Stored records:

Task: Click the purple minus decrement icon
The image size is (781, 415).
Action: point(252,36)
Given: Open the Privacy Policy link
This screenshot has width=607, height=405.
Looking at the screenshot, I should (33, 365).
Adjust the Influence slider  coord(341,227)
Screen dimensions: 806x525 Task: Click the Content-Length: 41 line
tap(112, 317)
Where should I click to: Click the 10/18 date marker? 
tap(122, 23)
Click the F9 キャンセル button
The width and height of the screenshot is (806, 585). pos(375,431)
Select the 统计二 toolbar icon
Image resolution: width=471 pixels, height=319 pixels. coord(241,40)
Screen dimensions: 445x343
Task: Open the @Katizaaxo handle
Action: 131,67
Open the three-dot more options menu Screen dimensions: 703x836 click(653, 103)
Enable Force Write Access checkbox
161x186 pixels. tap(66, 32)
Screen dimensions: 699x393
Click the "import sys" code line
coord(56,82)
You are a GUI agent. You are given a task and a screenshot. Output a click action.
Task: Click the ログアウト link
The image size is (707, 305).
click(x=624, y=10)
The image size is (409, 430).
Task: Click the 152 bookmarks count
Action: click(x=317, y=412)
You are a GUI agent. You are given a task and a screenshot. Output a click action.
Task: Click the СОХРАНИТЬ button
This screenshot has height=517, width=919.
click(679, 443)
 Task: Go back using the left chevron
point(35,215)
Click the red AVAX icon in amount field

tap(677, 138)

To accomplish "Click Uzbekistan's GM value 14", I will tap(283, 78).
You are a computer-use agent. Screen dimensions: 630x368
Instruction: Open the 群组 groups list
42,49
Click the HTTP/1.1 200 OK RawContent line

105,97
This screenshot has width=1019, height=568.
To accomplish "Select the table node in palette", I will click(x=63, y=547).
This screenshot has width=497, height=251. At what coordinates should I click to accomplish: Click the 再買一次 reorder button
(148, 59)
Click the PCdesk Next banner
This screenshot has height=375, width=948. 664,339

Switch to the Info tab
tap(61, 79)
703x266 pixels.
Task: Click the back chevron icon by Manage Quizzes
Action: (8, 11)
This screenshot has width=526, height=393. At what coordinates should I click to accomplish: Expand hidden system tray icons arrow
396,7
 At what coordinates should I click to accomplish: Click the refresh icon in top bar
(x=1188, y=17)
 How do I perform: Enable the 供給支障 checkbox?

#### Description of the task
Copy out each line of the records where the string "link" appears.

#### Reply to the exercise
Given: Open the Privacy Policy link
Task: Click the ログアウト link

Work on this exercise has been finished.